*** Opening of MATERIALS PROVIDED ***

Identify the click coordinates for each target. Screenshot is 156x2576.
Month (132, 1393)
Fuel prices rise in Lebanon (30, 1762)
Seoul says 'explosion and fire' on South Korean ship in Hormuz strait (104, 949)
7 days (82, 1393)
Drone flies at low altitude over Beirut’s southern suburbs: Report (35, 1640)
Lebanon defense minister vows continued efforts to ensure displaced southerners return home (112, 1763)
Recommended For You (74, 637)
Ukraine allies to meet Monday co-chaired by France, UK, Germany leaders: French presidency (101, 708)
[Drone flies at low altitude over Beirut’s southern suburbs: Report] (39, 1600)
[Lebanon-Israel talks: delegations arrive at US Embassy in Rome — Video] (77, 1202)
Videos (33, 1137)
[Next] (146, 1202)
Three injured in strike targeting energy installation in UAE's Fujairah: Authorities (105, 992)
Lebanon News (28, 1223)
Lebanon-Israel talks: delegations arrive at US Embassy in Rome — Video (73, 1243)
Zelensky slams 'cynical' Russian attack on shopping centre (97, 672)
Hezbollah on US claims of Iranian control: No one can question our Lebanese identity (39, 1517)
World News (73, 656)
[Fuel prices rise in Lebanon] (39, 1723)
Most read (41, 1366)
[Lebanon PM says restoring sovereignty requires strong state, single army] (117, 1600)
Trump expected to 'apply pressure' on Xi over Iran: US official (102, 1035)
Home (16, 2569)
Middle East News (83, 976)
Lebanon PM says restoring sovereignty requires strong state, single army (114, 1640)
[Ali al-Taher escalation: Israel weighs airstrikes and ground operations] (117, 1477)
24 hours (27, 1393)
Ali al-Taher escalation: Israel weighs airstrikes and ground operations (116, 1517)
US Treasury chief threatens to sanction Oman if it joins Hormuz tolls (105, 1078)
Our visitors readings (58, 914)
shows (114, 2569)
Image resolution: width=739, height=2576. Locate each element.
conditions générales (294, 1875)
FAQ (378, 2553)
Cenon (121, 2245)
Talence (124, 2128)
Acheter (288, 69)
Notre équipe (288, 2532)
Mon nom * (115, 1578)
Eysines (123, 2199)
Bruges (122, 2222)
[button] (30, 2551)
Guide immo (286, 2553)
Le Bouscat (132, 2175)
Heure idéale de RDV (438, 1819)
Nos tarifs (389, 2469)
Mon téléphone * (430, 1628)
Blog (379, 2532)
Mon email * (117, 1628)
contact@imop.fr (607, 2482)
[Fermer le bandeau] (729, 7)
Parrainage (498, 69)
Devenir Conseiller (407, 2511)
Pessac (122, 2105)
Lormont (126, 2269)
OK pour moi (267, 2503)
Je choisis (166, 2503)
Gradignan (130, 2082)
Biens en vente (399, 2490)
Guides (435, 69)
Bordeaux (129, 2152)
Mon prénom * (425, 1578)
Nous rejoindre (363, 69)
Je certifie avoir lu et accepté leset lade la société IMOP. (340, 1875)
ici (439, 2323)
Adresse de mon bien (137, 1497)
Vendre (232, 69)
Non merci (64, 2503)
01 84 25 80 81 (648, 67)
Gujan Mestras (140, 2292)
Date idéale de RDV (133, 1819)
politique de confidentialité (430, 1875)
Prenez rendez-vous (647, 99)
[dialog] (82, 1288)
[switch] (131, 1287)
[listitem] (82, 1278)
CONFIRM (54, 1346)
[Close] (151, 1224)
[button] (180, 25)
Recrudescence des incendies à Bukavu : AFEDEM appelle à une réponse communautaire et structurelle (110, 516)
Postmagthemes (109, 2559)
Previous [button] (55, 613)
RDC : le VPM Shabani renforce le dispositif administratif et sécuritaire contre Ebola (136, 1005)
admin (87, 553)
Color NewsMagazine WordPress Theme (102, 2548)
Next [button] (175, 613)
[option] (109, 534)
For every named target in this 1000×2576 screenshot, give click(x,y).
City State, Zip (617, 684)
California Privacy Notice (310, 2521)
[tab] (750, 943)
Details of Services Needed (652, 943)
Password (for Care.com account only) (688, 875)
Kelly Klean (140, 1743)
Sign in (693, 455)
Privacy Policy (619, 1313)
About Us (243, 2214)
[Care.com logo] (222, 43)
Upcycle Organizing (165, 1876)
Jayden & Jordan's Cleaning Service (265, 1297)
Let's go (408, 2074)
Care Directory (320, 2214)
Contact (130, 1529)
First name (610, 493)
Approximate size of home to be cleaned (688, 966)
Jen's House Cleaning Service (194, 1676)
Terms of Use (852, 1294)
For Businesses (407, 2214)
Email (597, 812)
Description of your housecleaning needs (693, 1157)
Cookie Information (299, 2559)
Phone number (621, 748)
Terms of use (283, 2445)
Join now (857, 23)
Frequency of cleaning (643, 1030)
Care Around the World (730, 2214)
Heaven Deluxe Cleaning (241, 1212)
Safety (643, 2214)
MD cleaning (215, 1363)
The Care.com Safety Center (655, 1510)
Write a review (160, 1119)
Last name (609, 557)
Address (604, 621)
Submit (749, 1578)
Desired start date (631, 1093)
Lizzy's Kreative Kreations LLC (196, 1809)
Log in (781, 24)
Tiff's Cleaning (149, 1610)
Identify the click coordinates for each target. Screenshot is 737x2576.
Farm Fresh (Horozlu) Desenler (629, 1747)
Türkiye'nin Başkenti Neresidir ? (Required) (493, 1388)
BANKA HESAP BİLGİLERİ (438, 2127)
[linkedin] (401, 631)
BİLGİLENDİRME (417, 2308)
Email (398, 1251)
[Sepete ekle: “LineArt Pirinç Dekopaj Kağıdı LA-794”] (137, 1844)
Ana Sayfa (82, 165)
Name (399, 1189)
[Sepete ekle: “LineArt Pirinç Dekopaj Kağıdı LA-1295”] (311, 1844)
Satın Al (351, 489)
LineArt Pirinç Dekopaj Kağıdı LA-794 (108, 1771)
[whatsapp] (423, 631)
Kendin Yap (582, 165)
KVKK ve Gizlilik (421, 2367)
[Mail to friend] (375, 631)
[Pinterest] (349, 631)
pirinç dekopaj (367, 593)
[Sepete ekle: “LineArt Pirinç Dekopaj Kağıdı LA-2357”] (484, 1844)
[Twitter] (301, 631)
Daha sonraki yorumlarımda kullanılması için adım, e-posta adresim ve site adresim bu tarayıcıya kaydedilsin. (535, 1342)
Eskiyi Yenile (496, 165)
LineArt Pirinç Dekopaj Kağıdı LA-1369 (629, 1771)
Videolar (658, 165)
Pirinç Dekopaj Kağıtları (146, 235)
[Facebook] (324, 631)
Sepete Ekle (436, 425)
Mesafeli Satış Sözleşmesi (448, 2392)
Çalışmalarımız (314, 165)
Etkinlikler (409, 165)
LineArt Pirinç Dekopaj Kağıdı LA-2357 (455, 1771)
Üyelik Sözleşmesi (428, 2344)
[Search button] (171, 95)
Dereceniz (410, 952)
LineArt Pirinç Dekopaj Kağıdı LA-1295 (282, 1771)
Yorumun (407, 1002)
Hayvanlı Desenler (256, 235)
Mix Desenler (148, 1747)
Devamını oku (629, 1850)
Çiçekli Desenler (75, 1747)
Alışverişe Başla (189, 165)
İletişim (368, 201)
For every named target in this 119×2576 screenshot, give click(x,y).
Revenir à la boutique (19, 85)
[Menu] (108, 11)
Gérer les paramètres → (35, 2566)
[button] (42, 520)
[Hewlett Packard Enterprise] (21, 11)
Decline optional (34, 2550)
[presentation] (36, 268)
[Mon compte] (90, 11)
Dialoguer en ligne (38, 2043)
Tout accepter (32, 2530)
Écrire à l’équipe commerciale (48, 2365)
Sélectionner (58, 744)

*** Close of MATERIALS PROVIDED ***

ABOUT THIS EXERCISE: What the answer needs is every line from the data above with "operations" in it.

EXPECTED OUTPUT:
[Ali al-Taher escalation: Israel weighs airstrikes and ground operations] (117, 1477)
Ali al-Taher escalation: Israel weighs airstrikes and ground operations (116, 1517)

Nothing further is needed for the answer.